Hans Ulrich Obrist: You’ve frequently worked at the junctures between art and architecture. Could you tell us about your early work in exhibition design as well as exhibitions of your own art?
Hans Hollein: My earliest endeavors in that direction date to 1956, when I’d completed my architecture studies at the Academy of Fine Arts in Vienna. I hadn’t received any commissions, but I started to develop ideas. My first studies for a purposeless or—my term at the time—absolute architecture were located on the boundary between architecture and visual art or, more specifically, between architecture and sculpture. I never believed in a neat division between architecture and the other visual arts. I fleshed out my ideas in drawings and models and then won a fellowship to go to the US for two years. I used the time to study at the Illinois Institute of Technology in Chicago and get a master’s degree at Berkeley.

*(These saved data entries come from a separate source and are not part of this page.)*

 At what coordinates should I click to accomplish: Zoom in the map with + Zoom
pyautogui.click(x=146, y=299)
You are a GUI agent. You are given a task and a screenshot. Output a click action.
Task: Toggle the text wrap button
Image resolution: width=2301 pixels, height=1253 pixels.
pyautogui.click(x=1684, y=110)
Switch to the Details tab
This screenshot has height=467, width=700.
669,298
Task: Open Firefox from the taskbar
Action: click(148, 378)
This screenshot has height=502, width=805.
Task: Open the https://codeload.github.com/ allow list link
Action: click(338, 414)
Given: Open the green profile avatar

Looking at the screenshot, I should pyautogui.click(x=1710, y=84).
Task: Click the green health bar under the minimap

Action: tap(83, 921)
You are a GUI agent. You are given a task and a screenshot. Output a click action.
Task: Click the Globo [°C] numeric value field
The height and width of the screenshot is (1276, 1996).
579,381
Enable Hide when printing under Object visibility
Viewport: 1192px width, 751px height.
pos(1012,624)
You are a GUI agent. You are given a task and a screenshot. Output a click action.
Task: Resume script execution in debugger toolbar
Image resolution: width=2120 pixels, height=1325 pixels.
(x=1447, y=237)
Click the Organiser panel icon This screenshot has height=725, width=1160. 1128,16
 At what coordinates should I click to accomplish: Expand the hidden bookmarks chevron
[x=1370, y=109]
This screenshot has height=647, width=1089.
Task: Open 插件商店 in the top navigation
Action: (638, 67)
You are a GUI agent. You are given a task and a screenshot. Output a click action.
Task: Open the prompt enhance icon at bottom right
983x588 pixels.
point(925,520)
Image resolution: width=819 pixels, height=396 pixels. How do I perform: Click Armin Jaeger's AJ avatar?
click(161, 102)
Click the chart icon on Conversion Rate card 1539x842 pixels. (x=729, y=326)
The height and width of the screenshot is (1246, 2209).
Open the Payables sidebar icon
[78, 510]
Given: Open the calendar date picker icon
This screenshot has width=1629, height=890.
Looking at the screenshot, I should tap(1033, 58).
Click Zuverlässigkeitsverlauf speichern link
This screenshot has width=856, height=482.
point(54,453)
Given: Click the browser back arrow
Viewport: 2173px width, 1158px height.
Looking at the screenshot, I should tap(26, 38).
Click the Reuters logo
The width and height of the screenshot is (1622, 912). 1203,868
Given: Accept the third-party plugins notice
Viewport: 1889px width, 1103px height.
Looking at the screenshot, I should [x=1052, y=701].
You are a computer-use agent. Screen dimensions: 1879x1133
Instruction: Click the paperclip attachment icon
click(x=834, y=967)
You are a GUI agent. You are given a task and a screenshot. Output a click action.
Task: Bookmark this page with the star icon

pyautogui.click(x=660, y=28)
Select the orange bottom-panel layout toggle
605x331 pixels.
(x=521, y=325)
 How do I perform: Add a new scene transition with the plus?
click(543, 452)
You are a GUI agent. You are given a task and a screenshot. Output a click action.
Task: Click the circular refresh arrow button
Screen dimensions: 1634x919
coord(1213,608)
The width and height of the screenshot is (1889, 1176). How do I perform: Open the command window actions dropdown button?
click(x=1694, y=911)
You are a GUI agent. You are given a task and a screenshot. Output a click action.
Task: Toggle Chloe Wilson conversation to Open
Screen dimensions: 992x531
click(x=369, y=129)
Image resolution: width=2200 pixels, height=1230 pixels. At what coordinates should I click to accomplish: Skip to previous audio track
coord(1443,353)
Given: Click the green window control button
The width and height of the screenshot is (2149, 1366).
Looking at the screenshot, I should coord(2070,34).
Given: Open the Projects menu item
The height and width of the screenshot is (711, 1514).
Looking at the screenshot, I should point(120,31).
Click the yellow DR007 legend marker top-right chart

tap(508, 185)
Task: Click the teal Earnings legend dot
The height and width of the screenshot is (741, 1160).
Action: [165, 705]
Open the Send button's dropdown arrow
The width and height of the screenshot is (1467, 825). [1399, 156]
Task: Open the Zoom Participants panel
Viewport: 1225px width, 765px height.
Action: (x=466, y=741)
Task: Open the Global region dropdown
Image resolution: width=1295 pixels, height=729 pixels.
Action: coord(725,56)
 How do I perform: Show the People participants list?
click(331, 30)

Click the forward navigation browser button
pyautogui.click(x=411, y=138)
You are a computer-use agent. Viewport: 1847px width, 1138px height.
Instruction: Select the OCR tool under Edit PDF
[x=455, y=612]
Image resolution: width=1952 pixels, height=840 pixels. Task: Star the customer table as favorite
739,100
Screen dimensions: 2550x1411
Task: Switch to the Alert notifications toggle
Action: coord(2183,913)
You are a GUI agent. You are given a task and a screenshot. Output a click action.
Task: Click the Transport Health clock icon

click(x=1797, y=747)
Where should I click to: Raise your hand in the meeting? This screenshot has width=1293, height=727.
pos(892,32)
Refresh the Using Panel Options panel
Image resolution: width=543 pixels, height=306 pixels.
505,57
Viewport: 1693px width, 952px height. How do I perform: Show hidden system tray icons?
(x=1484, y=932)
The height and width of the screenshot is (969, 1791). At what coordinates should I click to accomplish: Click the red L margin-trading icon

HUO: Who were your teachers in Chicago?
HH: I started studying with Mies van der Rohe, but soon after I got there he withdrew from the IIT due to internal differences, although I continued to see him privately. I then took urban planning classes with Hilberseimer and Peterhans. In my second year, I moved to California. But the real main purpose of my stay was to work free of constraints and really get to know America. I logged around sixty thousand miles driving around the country, with a wide variety of intentions and research foci. For example, at one point I went on a trip to visit every Vienna in the US. I also looked at every single building by Frank Lloyd Wright. That was when I was first confronted with the reality of his designs. I’d known his architecture only from photographs, so the three-dimensional reality was very imposing. I looked at everything he’d done, down to the pigpens he’d built in Alabama. Shortly before his death, he invited me to come up to Taliesin in Wisconsin for a weekend. Another subject I was interested in very early on was Native American architecture. I went to the Southwest several times to study the pueblos more closely.